Table 4.
Evaluation of current Europe PMC dictionary workflow against the human annotation.
| Gene/Protein | Disease | Organism | Overall | ||||
|---|---|---|---|---|---|---|---|
| Unique | Total | Unique | Total | Unique | Total | ||
| Correct | 2,551 | 20,832 | 1,309 | 7,518 | 1,351 | 15,353 | 43,703 |
| Added | 2,671 | 13,718 | 575 | 5,836 | 820 | 5,307 | 24,230 |
| Removed | 697 | 6,172 | 447 | 1,991 | 207 | 982 | 8,514 |
| Modified | 561 | 1,819 | 269 | 1,164 | 311 | 831 | 4,445 |
| Precision | 0.72 | 0.70 | 0.89 | 0.77 | |||
| Recall | 0.60 | 0.56 | 0.74 | 0.64 | |||
| F1-score | 0.65 | 0.62 | 0.80 | 0.70 | |||
This table shows the number of dictionary-based Europe PMC annotations updated by human annotators.
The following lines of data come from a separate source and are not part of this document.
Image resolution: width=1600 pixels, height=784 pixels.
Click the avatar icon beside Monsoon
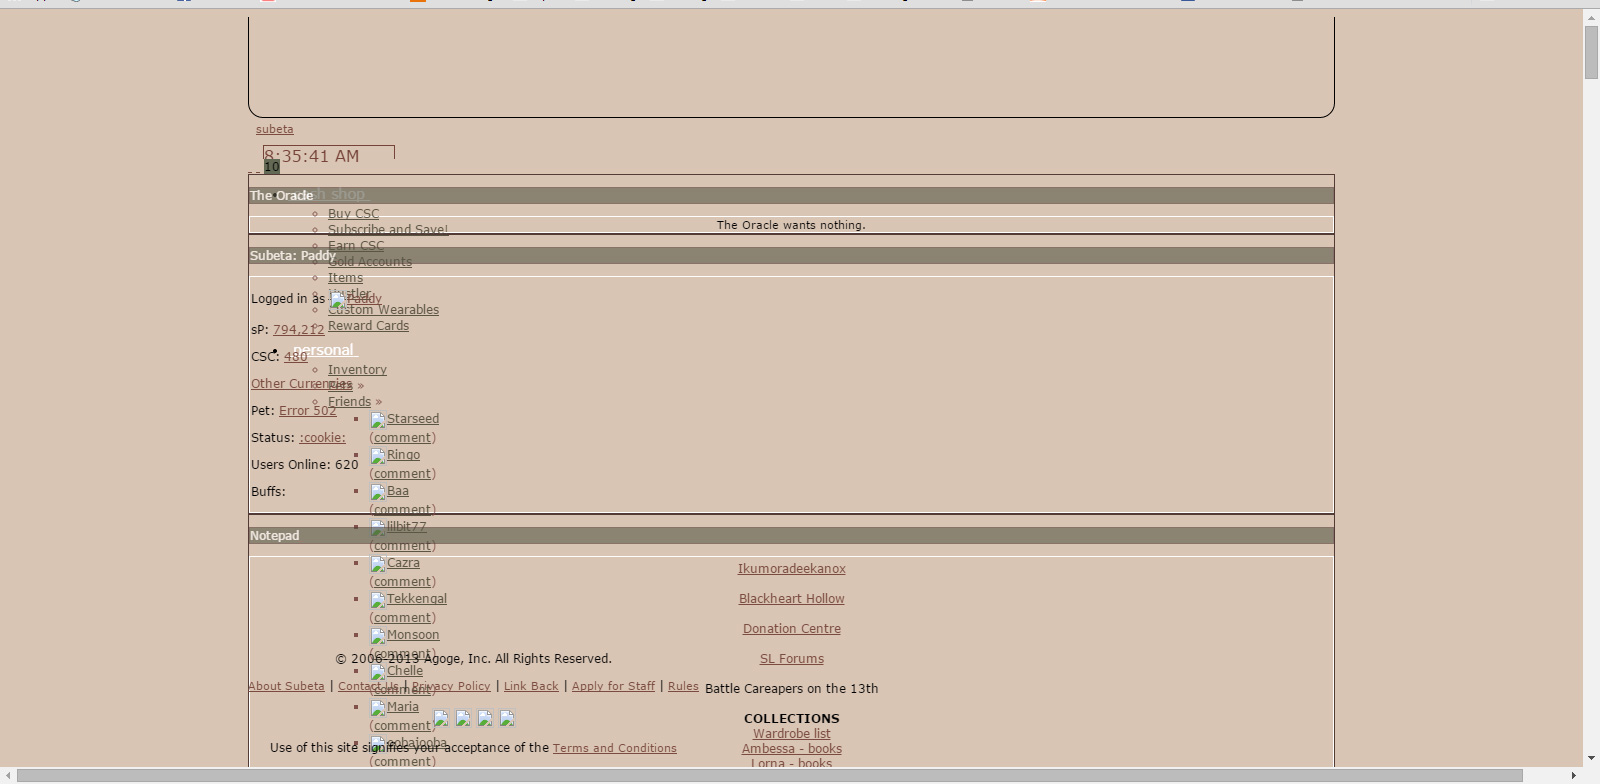(x=378, y=636)
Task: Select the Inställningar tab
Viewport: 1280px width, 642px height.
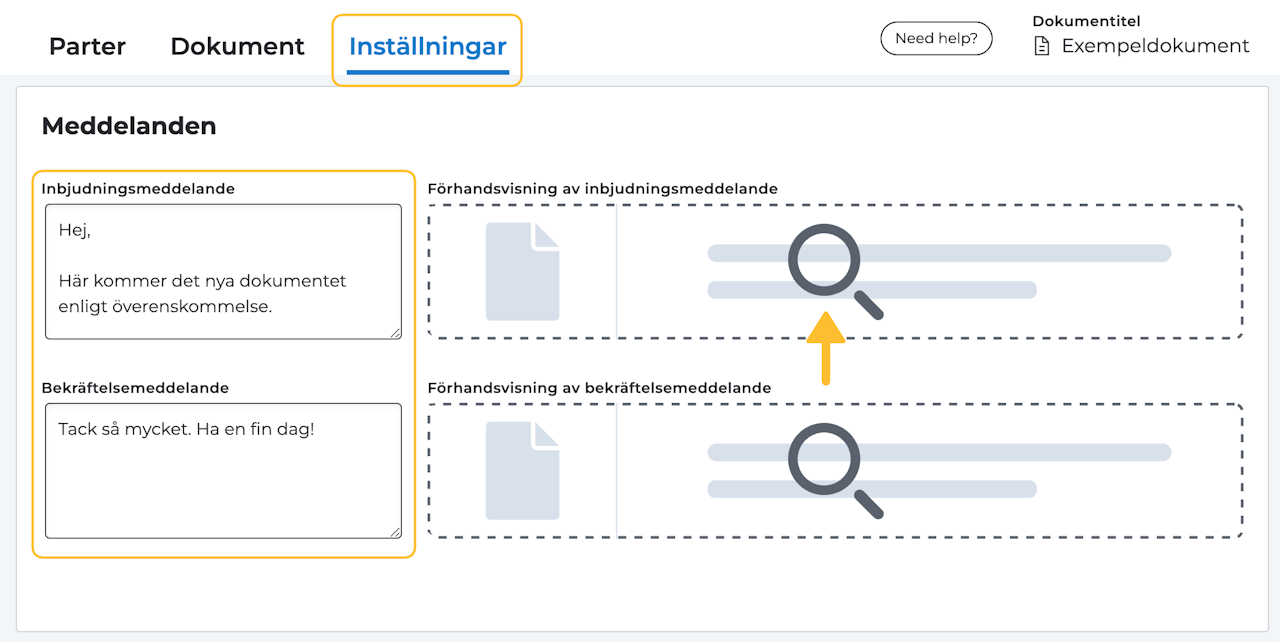Action: pyautogui.click(x=427, y=47)
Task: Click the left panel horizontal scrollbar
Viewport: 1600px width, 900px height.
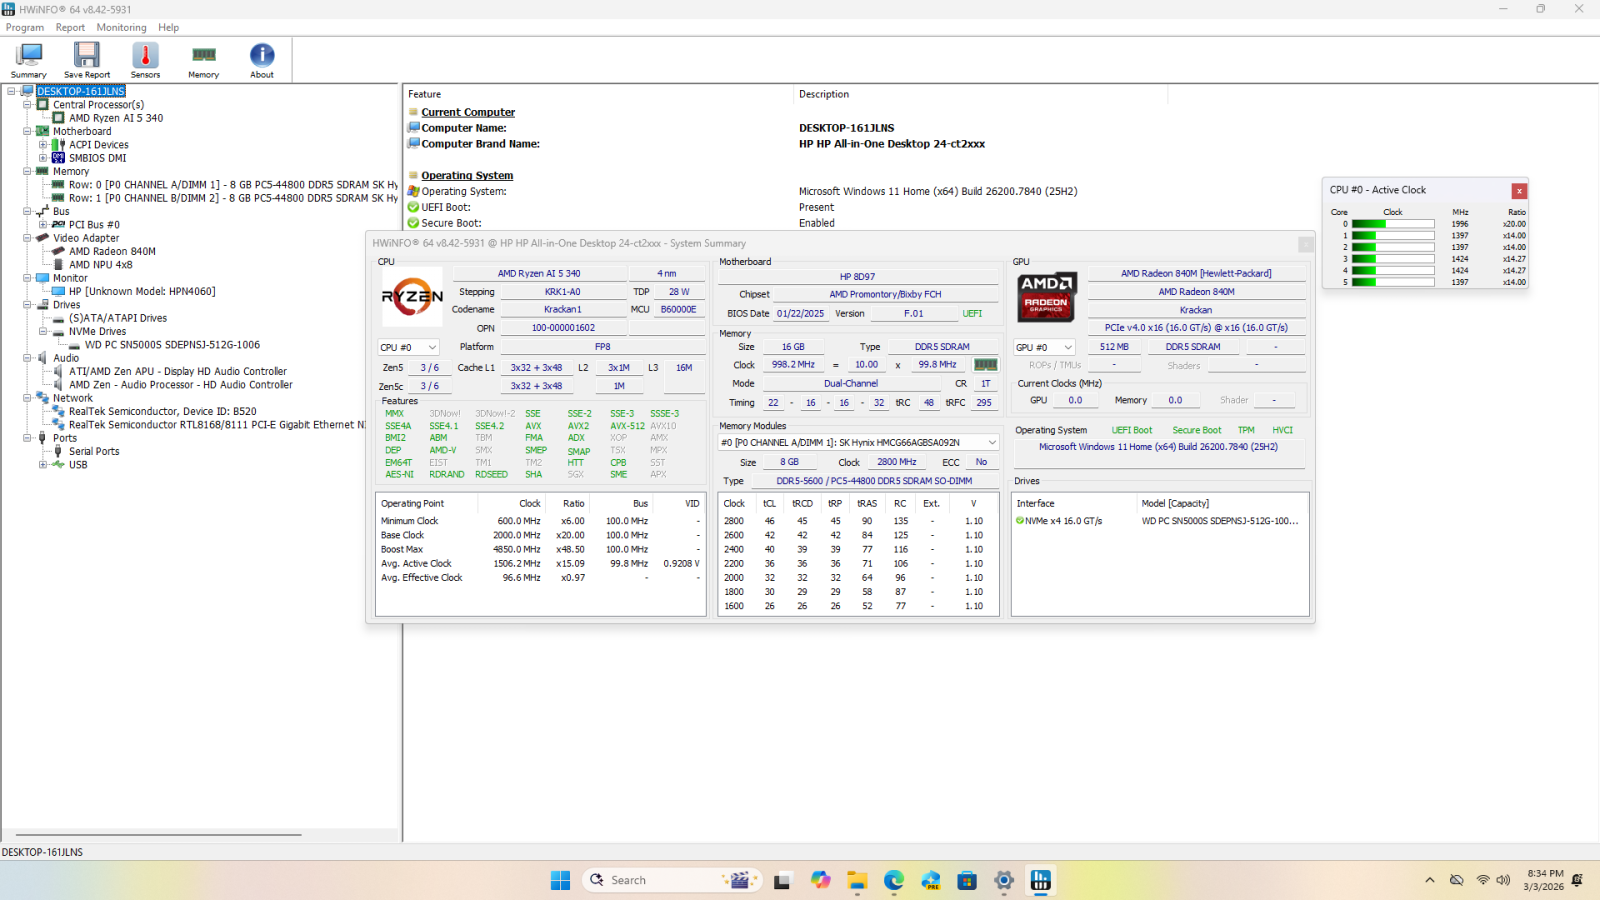Action: (158, 834)
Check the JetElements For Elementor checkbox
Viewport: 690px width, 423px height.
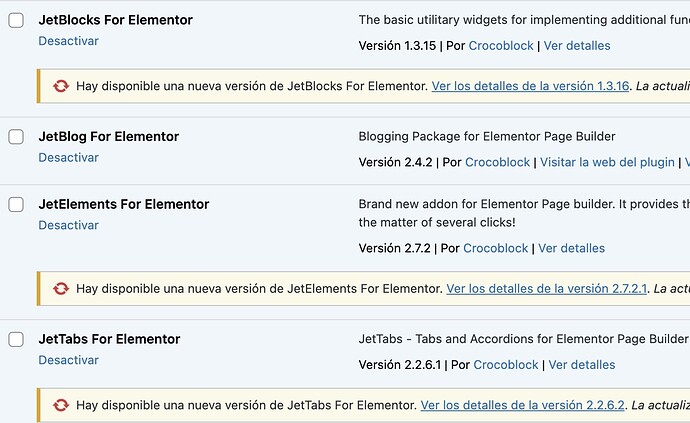click(x=16, y=204)
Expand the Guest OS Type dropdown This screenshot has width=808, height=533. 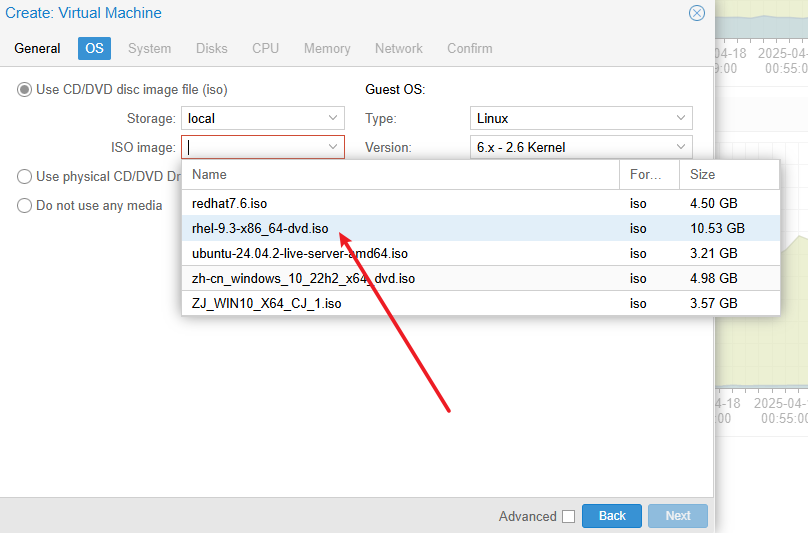(681, 118)
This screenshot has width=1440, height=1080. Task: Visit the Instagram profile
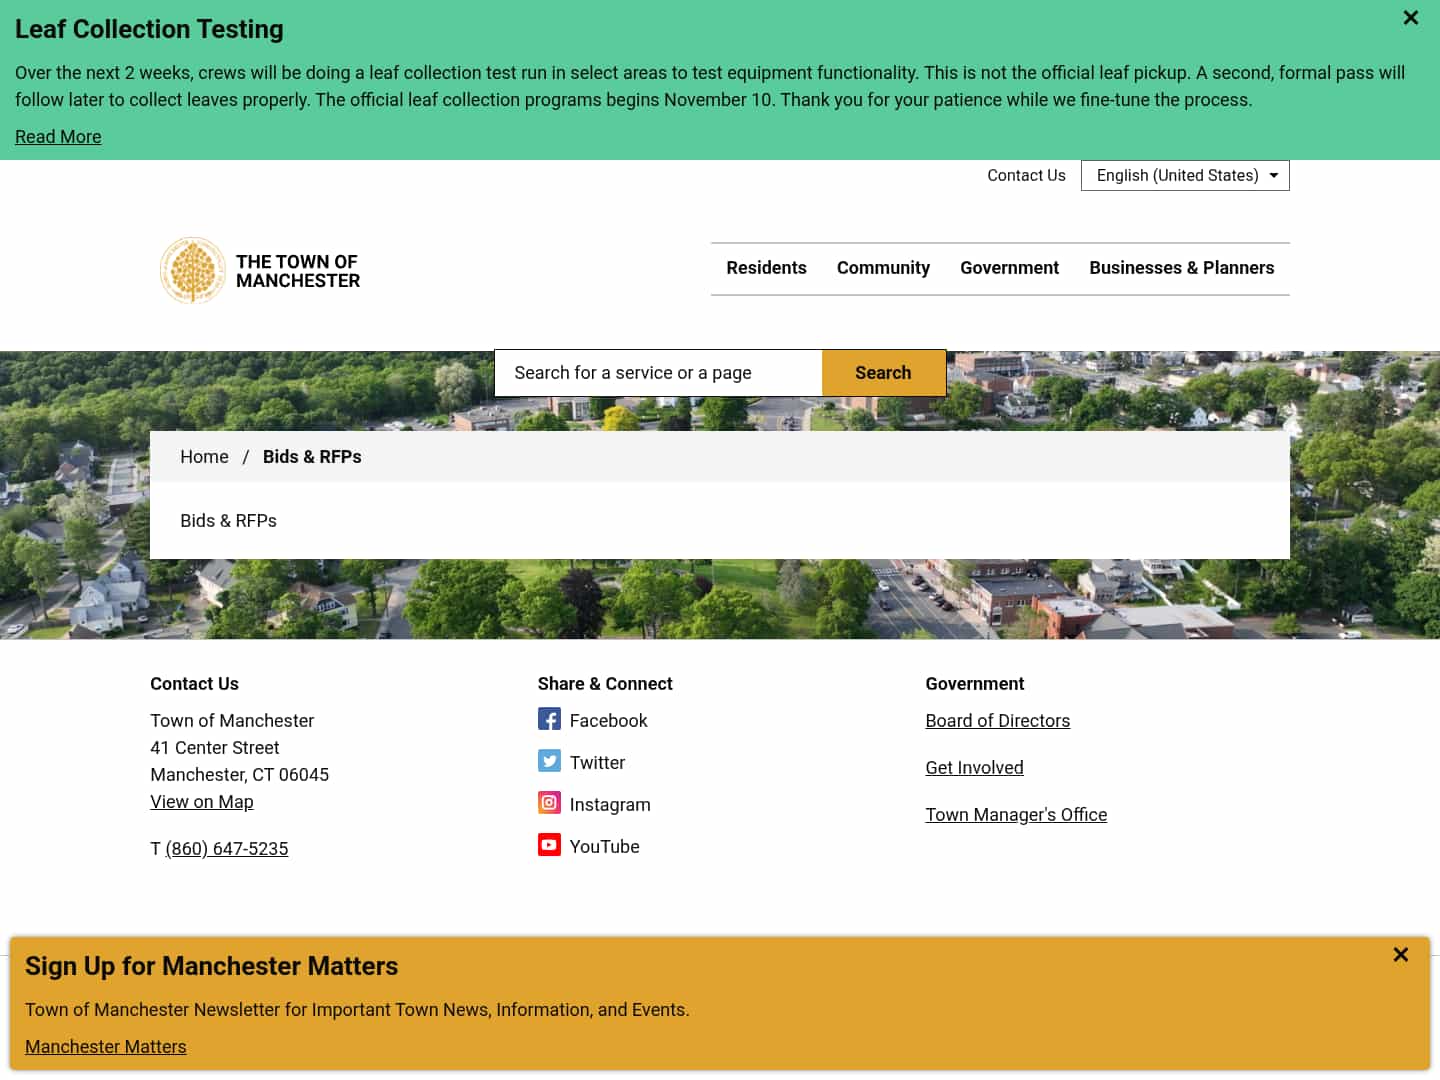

A large proportion of the Europe PMC annotations are confirmed as correct by the human annotators, although they also added/annotated a significant number of previously unidentified/unannotated terms. The Europe PMC pipeline misses a proportion of these terms due to outdated dictionaries. The removed terms are often common English words or short acronyms. Gene/Protein terms (GP) are more likely to be removed than other entity types, that is, Diseases (DS) and Organisms (OG), due to the frequency of occurrence and the false positive rate for three-letter gene-protein acronyms. This row also counts the annotation where the dictionary-based approach wrongly assigned the type (WT), e.g. Diseases entities wrongly tagged as Gene/Proteins (WT_GP) by the Europe PMC dictionary-based approach (annotators used WT_GP, DS tag) will be added to the ‘removed’ cell count for the Gene/Proteins and ‘added’ cell for the Diseases. The “Modified” row shows the number of entities that were modified/split into multiple entities (WS). The overall column is the summation of correctness tags (CRT), i.e. CRT, Missing (MIS) and Wrong Span (WS), going under the Correct, Added and Modified rows. For the WT tag, they were split into two, one under the Removed column and the rest under the Modified row. When an annotation is assigned WT_GP, it means that it is a wrong Gene/Proteins annotation and removed from the annotation set, whereas the [WT_GP, DS] tag means the annotation was not removed from the annotation set, but the entity type is modified.